List of tasks:
**a)** Using the excerpted passage, answer each question briefly:
(i) What habit of the new parish priest bothers some parishioners enough that they want to switch parishes?
(ii) In The Simpsons episode, what does the Flanders family's version of nachos involve?
(iii) What did New York State's Public High School Athletic Association recommend for concussed student athletes?
**b)** Carry on the excerpted passage about moderation, smoking and football past its final sentence.

*** Excerpted passage ***

It’s a fair question. With the advance of science comes a new awareness of the danger posed by all sorts of apparently harmless diversions, which creates an onus for more restrictions. On the Catholic Answers forum, someone named Murray 1105 writes about his new parish priest, a dynamic figure who encourages “stronger prayer and community and outreach.” But, because Father smokes cigarettes, writes Murray, some parishioners “are so bothered by this they want to switch parishes.” Murray’s own, relatively tolerant, view, that “it is no worse for him to have a weakness that is easily seen by public than one that is not,” marks him as another product of post-Paula Deen America.
For a view of a dystopia governed by the principle of “everything in moderation, except abstemiousness,” see The Simpsons. In one episode, Bart, Lisa and Maggie are packed off to spend a weekend with the Flanders family. There, they’re scandalized to discover that American Bible Christianity’s version of nachos involves cucumber slices and cottage cheese. Ayaan Hirsi Ali never indicted Islam so effectively on the best day of her life.
But the case against football is too strong to dismiss out of hand. For that reason, some states have passed laws preventing student athletes from taking the field fewer than 24 hours after sustaining a concussion. New York State’s Public High School Athletic Association recommended a “five-day weaning process,” according to which concussed student athletes, having obtained medical clearance, would be gradually eased back into play. It’s unclear, though, just how far these measures will reduce the incidence of CTE. As Briggs points out, concussions aren’t the only contributing factor; every hit plays its part. “One analogy cited by some sources is the cumulative effect of smoking: No single cigarette triggers lung disease,” he writes. “Another is the grim image of a death by a thousand cuts.”

*** Information provided ***

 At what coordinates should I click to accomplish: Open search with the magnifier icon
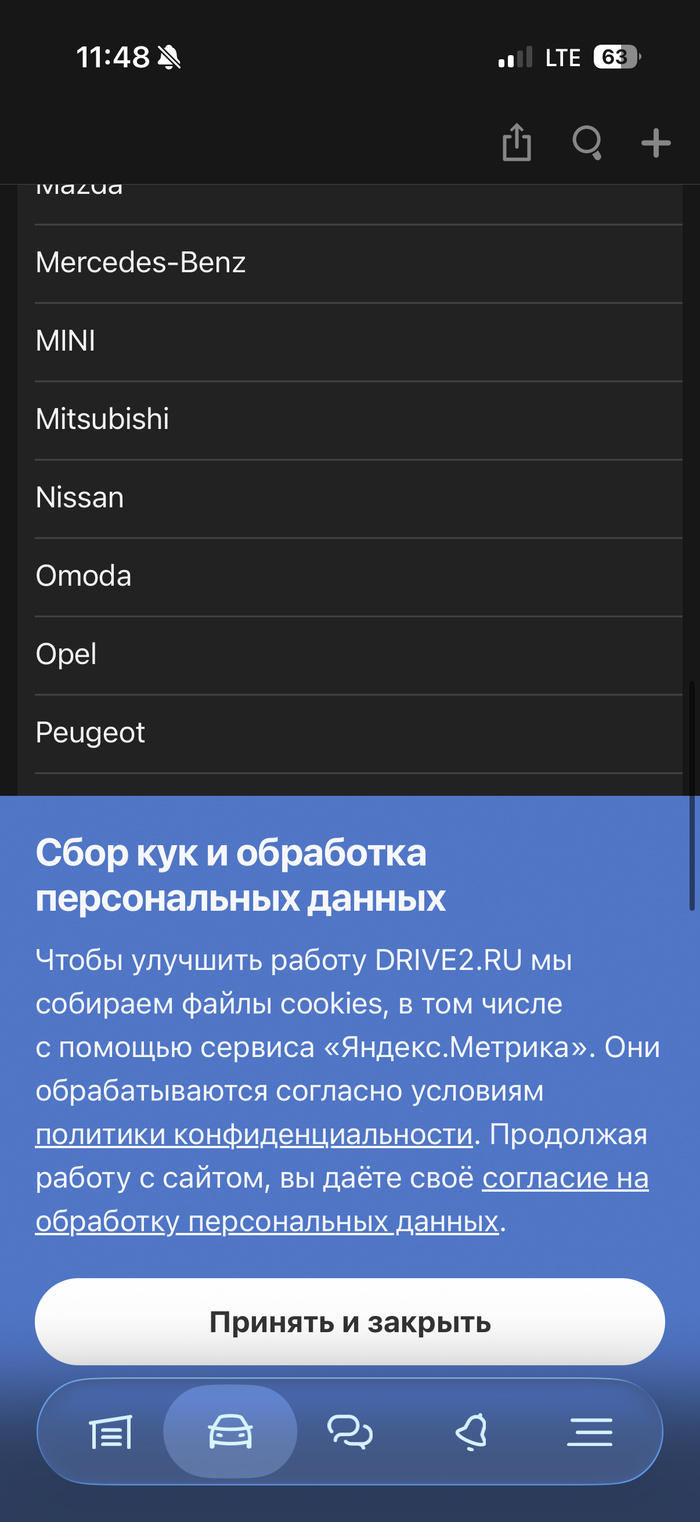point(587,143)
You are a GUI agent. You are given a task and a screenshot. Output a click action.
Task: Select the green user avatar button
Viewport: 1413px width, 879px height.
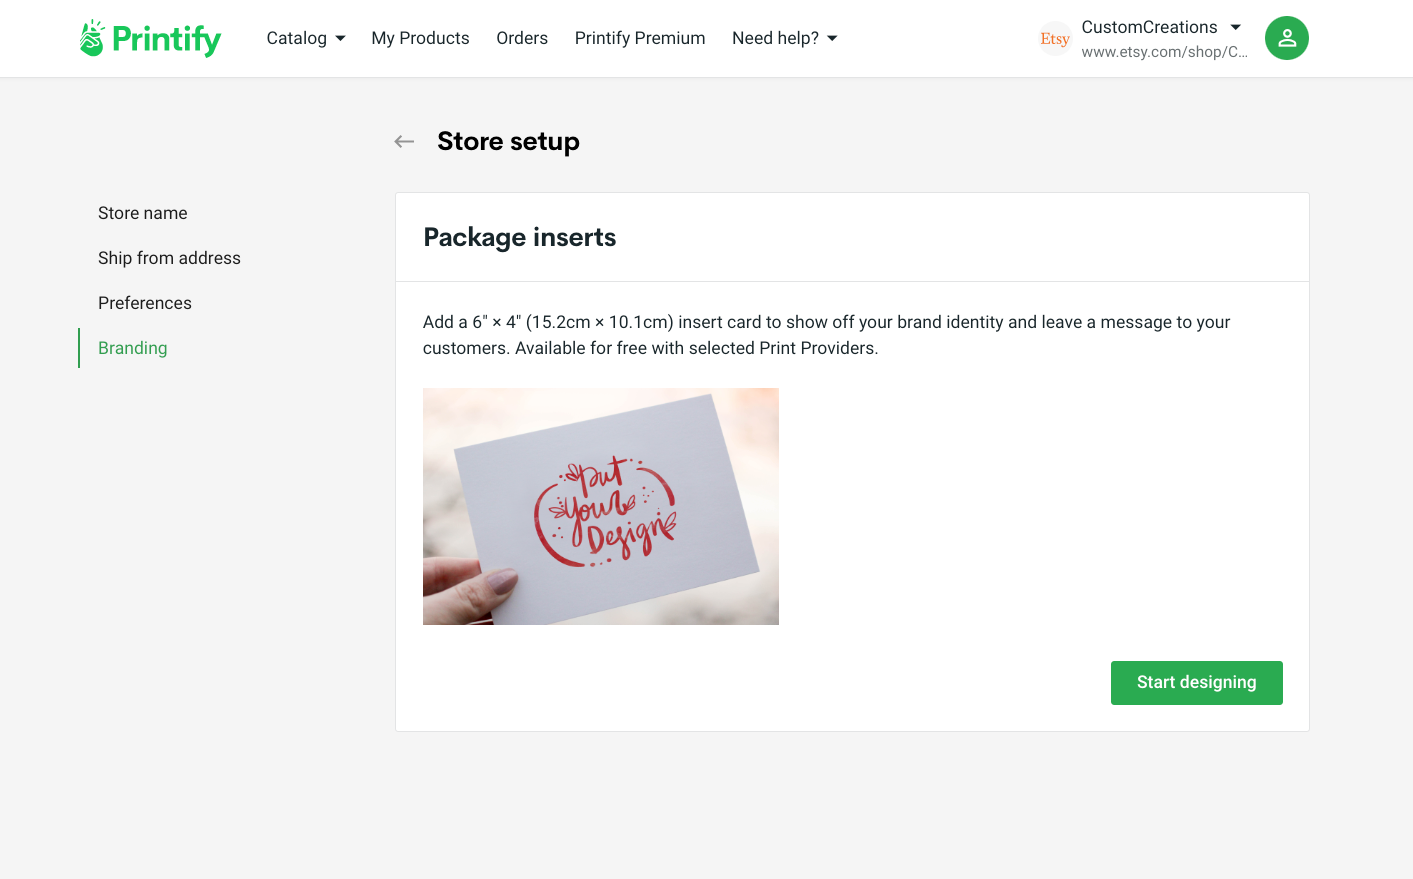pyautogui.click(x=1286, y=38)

***

Results:
**a)**
(i) He smokes cigarettes.
(ii) Cucumber slices and cottage cheese.
(iii) A "five-day weaning process," in which concussed student athletes with medical clearance would be gradually eased back into play.

**b)**
Before any Catholic educators or ethicists decide to make a stand against football, they’d better think of something more exciting to offer in its place than tag team Taize prayer. The career of mixed martial-arts might be instructive. With the combatants wearing thin gloves and encouraged to grapple, maxillofacial and cranial pummeling lose the importance they have in boxing. At least to this casual fan, battles in the octagon make better watching than those in the ring. (There’s also the impression that MMA attracts a better class of people. A vulgarian Tank Abbot might have been; unlike Liston, Lyle and LaMotta, a felon he was not.)
Personally, I’d like to see lacrosse become the new football. Fast-paced and often high-scoring, it’s the only sport to have been named by a saint and martyr. With constant checking, it should satisfy anyone’s lust for violence, but leaves room on the field for fairly normal-sized players, who are likelier to blow out their shoulders and knees than their brains. I wonder what it would take to talk Tim Tebow into a little occupational re-orienting.